Write out every line of the rows below as a numbered list, leaving out the blank lines.

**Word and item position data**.
---*---

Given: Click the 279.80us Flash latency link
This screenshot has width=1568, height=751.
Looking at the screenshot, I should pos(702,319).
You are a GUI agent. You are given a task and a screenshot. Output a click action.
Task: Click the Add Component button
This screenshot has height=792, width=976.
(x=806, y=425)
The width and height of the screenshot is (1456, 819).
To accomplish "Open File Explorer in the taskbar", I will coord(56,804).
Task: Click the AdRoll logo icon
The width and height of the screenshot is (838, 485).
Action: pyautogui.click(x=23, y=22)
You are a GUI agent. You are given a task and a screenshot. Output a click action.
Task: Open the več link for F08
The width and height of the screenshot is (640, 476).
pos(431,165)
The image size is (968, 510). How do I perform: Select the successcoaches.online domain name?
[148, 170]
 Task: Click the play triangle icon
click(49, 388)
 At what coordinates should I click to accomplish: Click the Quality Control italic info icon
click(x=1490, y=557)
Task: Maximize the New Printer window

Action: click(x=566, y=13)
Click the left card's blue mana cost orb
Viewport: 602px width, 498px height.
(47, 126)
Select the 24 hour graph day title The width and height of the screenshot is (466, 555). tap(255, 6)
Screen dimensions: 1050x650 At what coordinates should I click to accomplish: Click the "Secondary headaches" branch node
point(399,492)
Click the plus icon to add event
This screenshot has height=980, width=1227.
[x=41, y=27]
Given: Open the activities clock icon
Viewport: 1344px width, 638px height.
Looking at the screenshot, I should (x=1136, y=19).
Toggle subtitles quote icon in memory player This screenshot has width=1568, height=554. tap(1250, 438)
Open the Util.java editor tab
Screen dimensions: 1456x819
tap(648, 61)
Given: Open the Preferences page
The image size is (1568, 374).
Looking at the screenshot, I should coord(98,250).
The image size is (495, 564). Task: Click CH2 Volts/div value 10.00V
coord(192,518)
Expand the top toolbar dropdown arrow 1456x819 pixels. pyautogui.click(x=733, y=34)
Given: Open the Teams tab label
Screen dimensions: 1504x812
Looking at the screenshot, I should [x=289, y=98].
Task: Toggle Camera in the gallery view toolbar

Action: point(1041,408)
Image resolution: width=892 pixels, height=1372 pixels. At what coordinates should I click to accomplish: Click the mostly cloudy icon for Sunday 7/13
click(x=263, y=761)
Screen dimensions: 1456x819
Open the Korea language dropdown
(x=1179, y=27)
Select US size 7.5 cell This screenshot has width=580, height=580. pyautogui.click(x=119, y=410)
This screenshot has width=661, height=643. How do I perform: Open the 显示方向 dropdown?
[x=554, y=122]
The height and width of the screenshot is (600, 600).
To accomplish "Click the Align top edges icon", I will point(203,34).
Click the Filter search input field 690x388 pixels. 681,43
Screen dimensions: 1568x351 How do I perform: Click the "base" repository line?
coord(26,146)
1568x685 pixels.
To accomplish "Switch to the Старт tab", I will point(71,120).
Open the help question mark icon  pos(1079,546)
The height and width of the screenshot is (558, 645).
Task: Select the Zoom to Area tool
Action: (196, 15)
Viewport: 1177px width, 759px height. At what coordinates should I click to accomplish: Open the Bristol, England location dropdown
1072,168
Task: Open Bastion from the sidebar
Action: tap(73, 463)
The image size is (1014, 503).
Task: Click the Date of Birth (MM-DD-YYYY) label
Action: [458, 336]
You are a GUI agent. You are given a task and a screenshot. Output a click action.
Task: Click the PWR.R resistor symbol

---*---

**ANSWER TO THIS PROBLEM**.
1. Given: Click the 279.80us Flash latency link
2. This screenshot has width=1568, height=751.
3. Looking at the screenshot, I should pos(702,319).
4. You are a GUI agent. You are given a task and a screenshot. Output a click action.
5. Task: Click the Add Component button
6. This screenshot has height=792, width=976.
7. (x=806, y=425)
8. The width and height of the screenshot is (1456, 819).
9. To accomplish "Open File Explorer in the taskbar", I will coord(56,804).
10. Task: Click the AdRoll logo icon
11. The width and height of the screenshot is (838, 485).
12. Action: pyautogui.click(x=23, y=22)
13. You are a GUI agent. You are given a task and a screenshot. Output a click action.
14. Task: Open the več link for F08
15. The width and height of the screenshot is (640, 476).
16. pos(431,165)
17. The image size is (968, 510). How do I perform: Select the successcoaches.online domain name?
18. [148, 170]
19.  Task: Click the play triangle icon
20. click(49, 388)
21.  At what coordinates should I click to accomplish: Click the Quality Control italic info icon
22. click(x=1490, y=557)
23. Task: Maximize the New Printer window
24. Action: click(x=566, y=13)
25. Click the left card's blue mana cost orb
26. Viewport: 602px width, 498px height.
27. (47, 126)
28. Select the 24 hour graph day title The width and height of the screenshot is (466, 555). tap(255, 6)
29. Screen dimensions: 1050x650 At what coordinates should I click to accomplish: Click the "Secondary headaches" branch node
30. point(399,492)
31. Click the plus icon to add event
32. This screenshot has height=980, width=1227.
33. [x=41, y=27]
34. Given: Open the activities clock icon
35. Viewport: 1344px width, 638px height.
36. Looking at the screenshot, I should (x=1136, y=19).
37. Toggle subtitles quote icon in memory player This screenshot has width=1568, height=554. tap(1250, 438)
38. Open the Util.java editor tab
39. Screen dimensions: 1456x819
40. tap(648, 61)
41. Given: Open the Preferences page
42. The image size is (1568, 374).
43. Looking at the screenshot, I should coord(98,250).
44. The image size is (495, 564). Task: Click CH2 Volts/div value 10.00V
45. coord(192,518)
46. Expand the top toolbar dropdown arrow 1456x819 pixels. pyautogui.click(x=733, y=34)
47. Given: Open the Teams tab label
48. Screen dimensions: 1504x812
49. Looking at the screenshot, I should [x=289, y=98].
50. Task: Toggle Camera in the gallery view toolbar
51. Action: point(1041,408)
52. Image resolution: width=892 pixels, height=1372 pixels. At what coordinates should I click to accomplish: Click the mostly cloudy icon for Sunday 7/13
53. click(x=263, y=761)
54. Screen dimensions: 1456x819
55. Open the Korea language dropdown
56. (x=1179, y=27)
57. Select US size 7.5 cell This screenshot has width=580, height=580. pyautogui.click(x=119, y=410)
58. This screenshot has width=661, height=643. How do I perform: Open the 显示方向 dropdown?
59. [x=554, y=122]
60. The height and width of the screenshot is (600, 600).
61. To accomplish "Click the Align top edges icon", I will point(203,34).
62. Click the Filter search input field 690x388 pixels. 681,43
63. Screen dimensions: 1568x351 How do I perform: Click the "base" repository line?
64. coord(26,146)
65. 1568x685 pixels.
66. To accomplish "Switch to the Старт tab", I will point(71,120).
67. Open the help question mark icon  pos(1079,546)
68. The height and width of the screenshot is (558, 645).
69. Task: Select the Zoom to Area tool
70. Action: (196, 15)
71. Viewport: 1177px width, 759px height. At what coordinates should I click to accomplish: Open the Bristol, England location dropdown
72. 1072,168
73. Task: Open Bastion from the sidebar
74. Action: tap(73, 463)
75. The image size is (1014, 503).
76. Task: Click the Date of Birth (MM-DD-YYYY) label
77. Action: [458, 336]
78. You are a GUI agent. You are given a task and a screenshot. Output a click action.
79. Task: Click the PWR.R resistor symbol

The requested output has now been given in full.